====== TEXT SEGMENT

The tentative contours of a political, intellectual and cultural paradigm
Research Institute of Irish and Scottish Studies.
University of Aberdeen, 2013.

Publisher's presentation

As in all his essay writing, Ideas of Order at Cape Wrath investigates the intersections between literature, science, philosophy, and the cultural histories which shape individual existence, exploring the many ways in which geopoetics can both illuminate and challenge the world in which we live.

Following in the tracks of intellectual nomads like himself, from Celtic monks moving out across Western Europe, to Arthur Rimbaud's tracks in Abyssinia, White charts a networkl of cross-connections between explorers of new territories, both physical and psychological. He also sets out to situate his own work in its local, Scottish environment and to see that environment in a cosmic scale, seeking the "edge-knowledge" from which a new paradigm for cultural understanding can emerge.

Ideas of Order at Cape Wrath will confirm White's reputation as the most inportant Scottish poet-thinker since Hugh MacDiarmid, and as one of the contemporary world's most radical intellectuals.
Extracts
Order is a fundamental word, and, for that very reason, difficult to handle.

============
====== INFORMATION SUPPLIED

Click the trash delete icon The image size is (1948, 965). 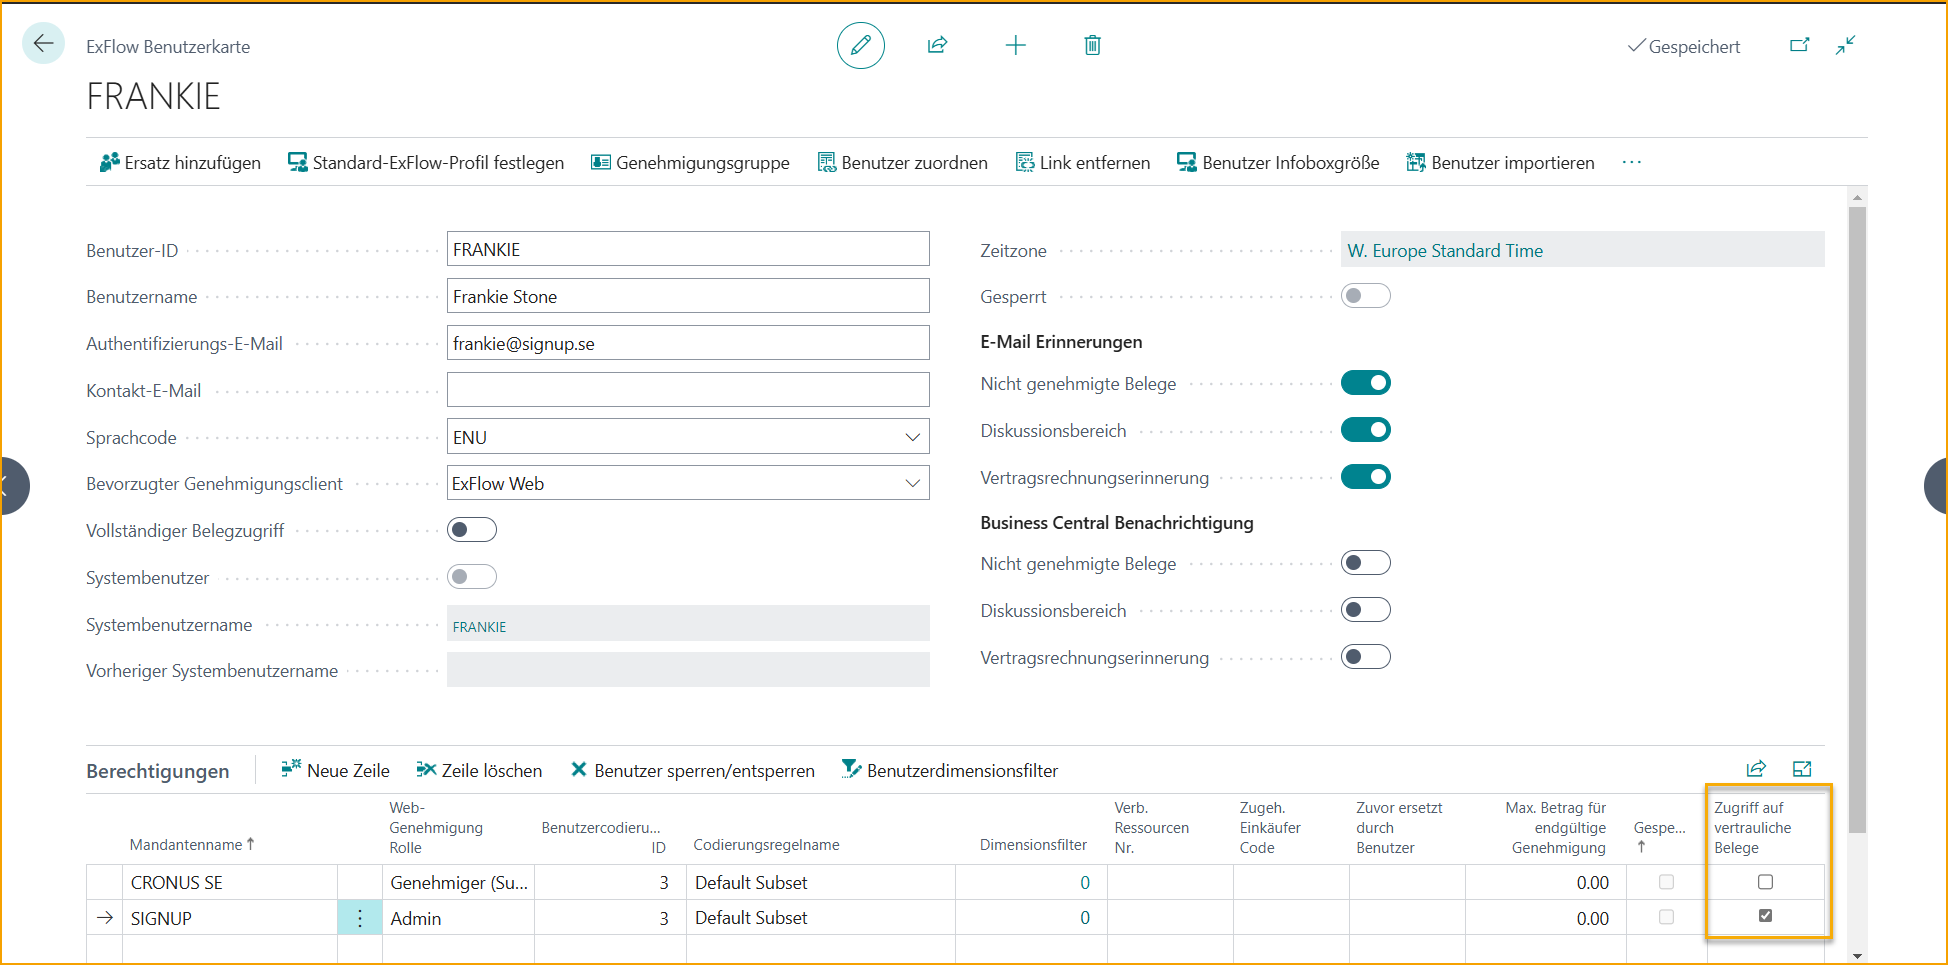click(1092, 45)
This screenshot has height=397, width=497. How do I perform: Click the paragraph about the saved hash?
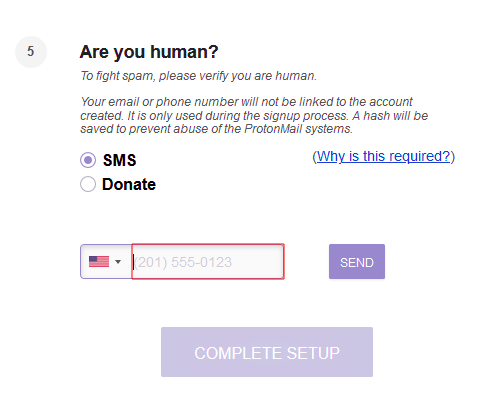pos(254,115)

============

Answer these questions using the publisher's presentation:
1. Which research institute is named at the top?
2. In which place does the presentation mention Arthur Rimbaud's tracks?
3. Which poet is White called the most important Scottish poet-thinker since?
The data has no connection to the text.

# RESULT FOR THIS EXERCISE
1. The Research Institute of Irish and Scottish Studies.
2. Abyssinia.
3. Hugh MacDiarmid.